── SOURCE PASSAGE

Certain language used by the FCA and people around it would I think horrify your constituents, Mr Chope, as it would mine. The FCA suggests that only “sophisticated” investors should have access to crowdfunding; in other words, those who have a relatively high net worth. The FCA’s consultation paper makes a distinction between retail and sophisticated investors. That kind of language makes me nervous, because it is insulting to ordinary people, suggesting that they do not know how best to invest a little bit of money.

My constituents can go down to a bookie’s, play fixed-odds betting, and lose thousands in a day. Those machines are dreadful things, and I have campaigned against them. My constituents can also go next door and borrow money at ruinous rates of interest from payday lenders. They can go online to gamble and, especially at Christmas, spend a lot of money that they do not really have. Why should ordinary people not be able to put a fiver, £10 or even £50—small amounts—in something that they think will grow?

I will give an example that might interest you, Mr Chope. A plethora of universities are now getting into crowdfunding. If your university is like mine, Mr Chope, the only time you hear from them is when they want some money. That angers a lot of people, because that is the only communication that they have with their alma mater; I am looking at the hon. Member for Cambridge (Dr Huppert) on that.

────
── LISTED RECORDS

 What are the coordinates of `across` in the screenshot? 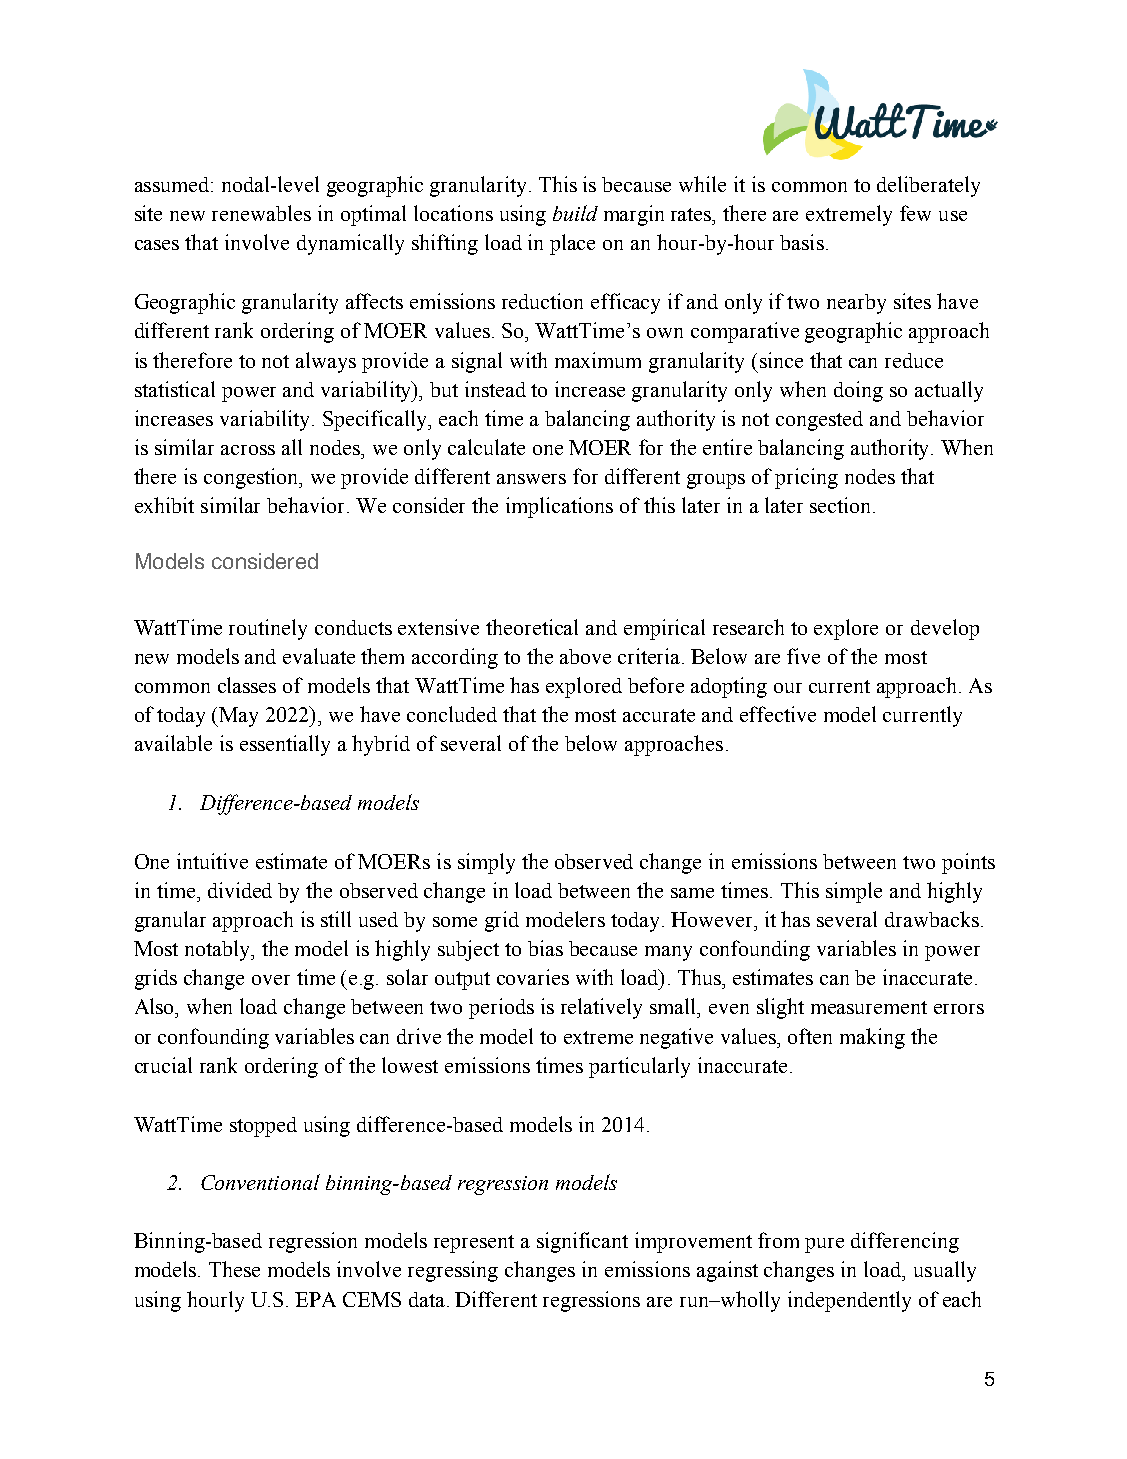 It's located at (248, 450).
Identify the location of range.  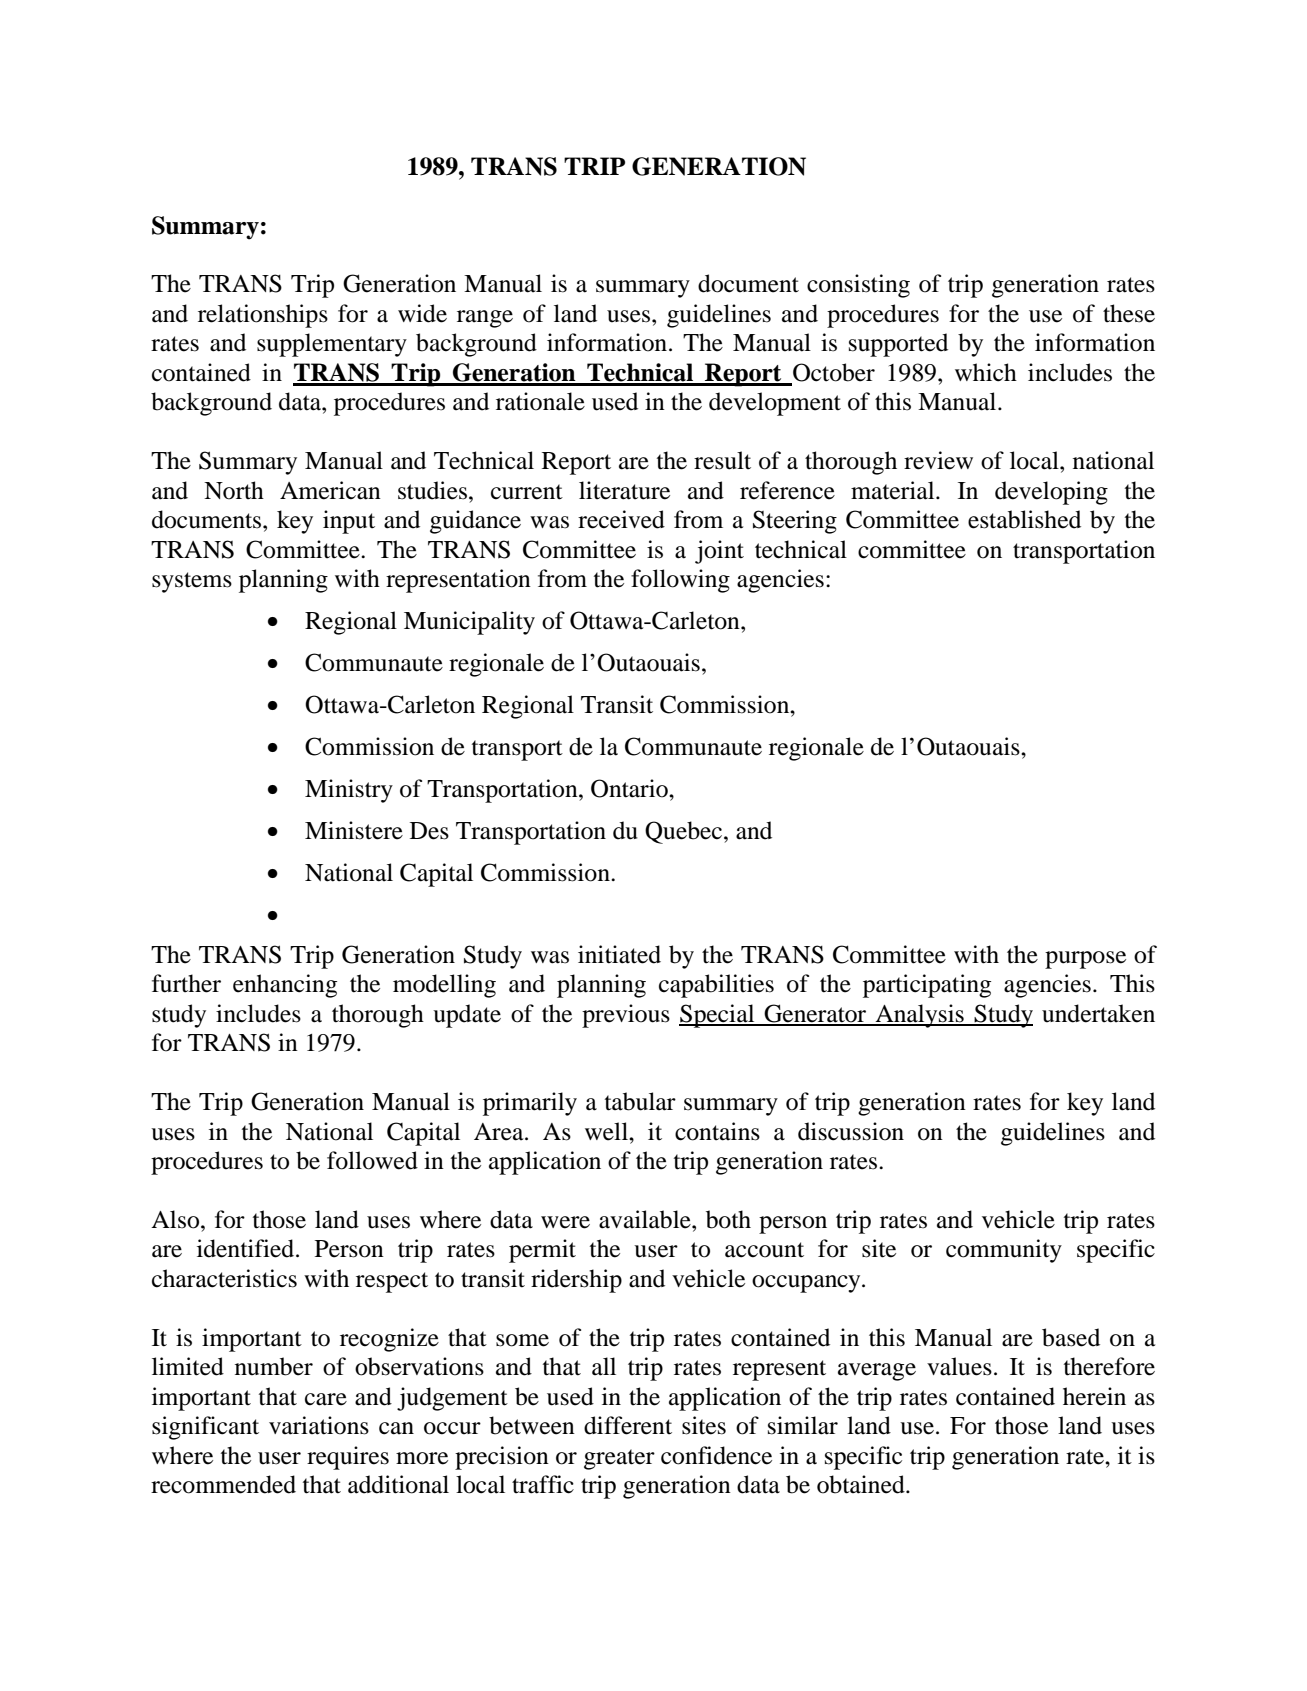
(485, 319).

────
── LISTED RECORDS

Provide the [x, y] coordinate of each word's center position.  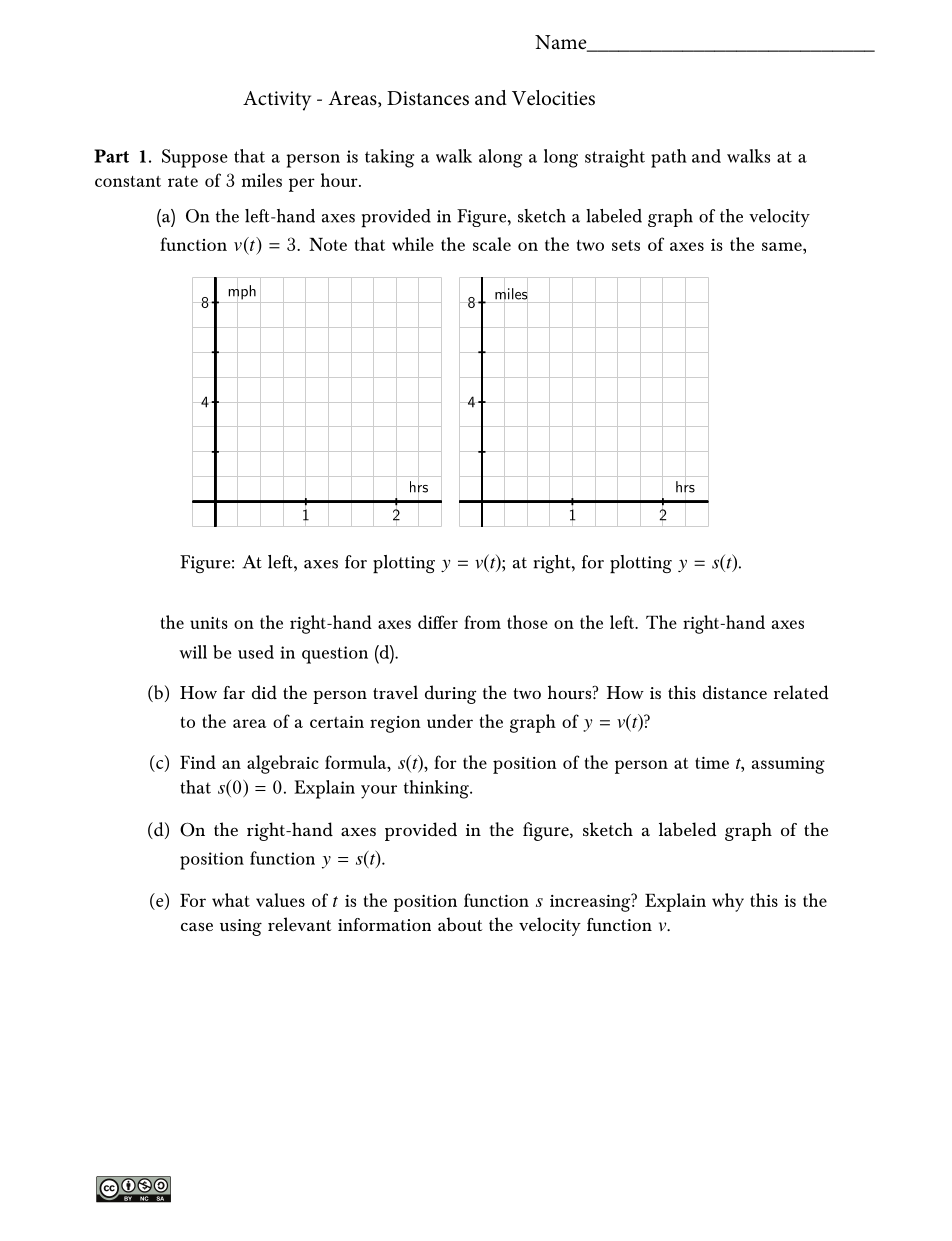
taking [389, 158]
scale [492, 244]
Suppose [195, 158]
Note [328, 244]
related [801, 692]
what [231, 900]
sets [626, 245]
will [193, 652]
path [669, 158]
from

────

● COMPLETE THE FOLLOWING:
**a.** Reproduce the crowdfunding speech word for word from "My constituents can go" to "think will grow?".
**b.** In the crowdfunding speech, what distinction does the FCA's consultation paper make?
**c.** The crowdfunding speech describes ways constituents can already spend or lose money. List every one of them.

● ANSWERS GIVEN:
**a.**
My constituents can go down to a bookie’s, play fixed-odds betting, and lose thousands in a day. Those machines are dreadful things, and I have campaigned against them. My constituents can also go next door and borrow money at ruinous rates of interest from payday lenders. They can go online to gamble and, especially at Christmas, spend a lot of money that they do not really have. Why should ordinary people not be able to put a fiver, £10 or even £50—small amounts—in something that they think will grow?

**b.** It distinguishes between retail and sophisticated investors.

**c.**
- Playing fixed-odds betting at a bookie's
- Borrowing money at ruinous rates of interest from payday lenders
- Gambling online